• DATA IN THIS EXERCISE:

☆ ☆ ☆ ☆ ☆ ☆ ☆

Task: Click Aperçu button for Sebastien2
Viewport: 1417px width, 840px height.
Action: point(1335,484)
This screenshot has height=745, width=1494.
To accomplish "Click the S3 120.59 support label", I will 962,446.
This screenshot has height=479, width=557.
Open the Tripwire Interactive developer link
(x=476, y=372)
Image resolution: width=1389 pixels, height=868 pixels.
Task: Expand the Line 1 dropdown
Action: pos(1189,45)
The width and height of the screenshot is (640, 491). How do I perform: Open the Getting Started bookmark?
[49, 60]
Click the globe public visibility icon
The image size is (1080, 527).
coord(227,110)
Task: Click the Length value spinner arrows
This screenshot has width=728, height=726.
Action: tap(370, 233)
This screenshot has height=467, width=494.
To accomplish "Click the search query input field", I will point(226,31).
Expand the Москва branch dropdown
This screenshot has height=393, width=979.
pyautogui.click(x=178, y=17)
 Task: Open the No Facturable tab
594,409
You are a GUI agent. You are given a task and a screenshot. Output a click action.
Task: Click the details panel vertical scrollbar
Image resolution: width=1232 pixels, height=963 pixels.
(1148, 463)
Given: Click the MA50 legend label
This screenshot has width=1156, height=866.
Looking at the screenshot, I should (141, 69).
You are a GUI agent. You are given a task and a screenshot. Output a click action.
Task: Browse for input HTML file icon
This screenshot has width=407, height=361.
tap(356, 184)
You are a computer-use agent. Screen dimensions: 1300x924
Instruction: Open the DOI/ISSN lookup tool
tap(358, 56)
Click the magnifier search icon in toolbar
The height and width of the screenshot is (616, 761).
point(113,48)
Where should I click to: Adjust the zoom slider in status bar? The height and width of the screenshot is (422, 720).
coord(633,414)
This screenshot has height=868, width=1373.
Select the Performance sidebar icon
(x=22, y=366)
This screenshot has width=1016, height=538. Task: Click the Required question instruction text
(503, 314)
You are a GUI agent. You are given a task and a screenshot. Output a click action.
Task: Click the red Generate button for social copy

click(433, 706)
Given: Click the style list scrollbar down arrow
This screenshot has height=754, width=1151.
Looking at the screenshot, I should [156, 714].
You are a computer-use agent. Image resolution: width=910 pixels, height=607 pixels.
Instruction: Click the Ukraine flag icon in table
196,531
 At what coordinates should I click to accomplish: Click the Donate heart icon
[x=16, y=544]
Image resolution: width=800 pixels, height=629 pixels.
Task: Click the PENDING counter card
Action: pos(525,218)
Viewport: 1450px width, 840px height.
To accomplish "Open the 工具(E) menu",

☆ ☆ ☆ ☆ ☆ ☆ ☆

Print all of the entries exactly as they appear.

• ANSWER SECTION:
Task: Click Aperçu button for Sebastien2
Viewport: 1417px width, 840px height.
Action: point(1335,484)
This screenshot has height=745, width=1494.
To accomplish "Click the S3 120.59 support label", I will 962,446.
This screenshot has height=479, width=557.
Open the Tripwire Interactive developer link
(x=476, y=372)
Image resolution: width=1389 pixels, height=868 pixels.
Task: Expand the Line 1 dropdown
Action: pos(1189,45)
The width and height of the screenshot is (640, 491). How do I perform: Open the Getting Started bookmark?
[49, 60]
Click the globe public visibility icon
The image size is (1080, 527).
coord(227,110)
Task: Click the Length value spinner arrows
This screenshot has width=728, height=726.
Action: tap(370, 233)
This screenshot has height=467, width=494.
To accomplish "Click the search query input field", I will point(226,31).
Expand the Москва branch dropdown
This screenshot has height=393, width=979.
pyautogui.click(x=178, y=17)
 Task: Open the No Facturable tab
594,409
You are a GUI agent. You are given a task and a screenshot. Output a click action.
Task: Click the details panel vertical scrollbar
Image resolution: width=1232 pixels, height=963 pixels.
(1148, 463)
Given: Click the MA50 legend label
This screenshot has width=1156, height=866.
Looking at the screenshot, I should (141, 69).
You are a GUI agent. You are given a task and a screenshot. Output a click action.
Task: Browse for input HTML file icon
This screenshot has width=407, height=361.
tap(356, 184)
You are a computer-use agent. Screen dimensions: 1300x924
Instruction: Open the DOI/ISSN lookup tool
tap(358, 56)
Click the magnifier search icon in toolbar
The height and width of the screenshot is (616, 761).
point(113,48)
Where should I click to: Adjust the zoom slider in status bar? The height and width of the screenshot is (422, 720).
coord(633,414)
This screenshot has height=868, width=1373.
Select the Performance sidebar icon
(x=22, y=366)
This screenshot has width=1016, height=538. Task: Click the Required question instruction text
(503, 314)
You are a GUI agent. You are given a task and a screenshot. Output a click action.
Task: Click the red Generate button for social copy

click(433, 706)
Given: Click the style list scrollbar down arrow
This screenshot has height=754, width=1151.
Looking at the screenshot, I should [156, 714].
You are a computer-use agent. Image resolution: width=910 pixels, height=607 pixels.
Instruction: Click the Ukraine flag icon in table
196,531
 At what coordinates should I click to accomplish: Click the Donate heart icon
[x=16, y=544]
Image resolution: width=800 pixels, height=629 pixels.
Task: Click the PENDING counter card
Action: pos(525,218)
Viewport: 1450px width, 840px height.
To accomplish "Open the 工具(E) menu",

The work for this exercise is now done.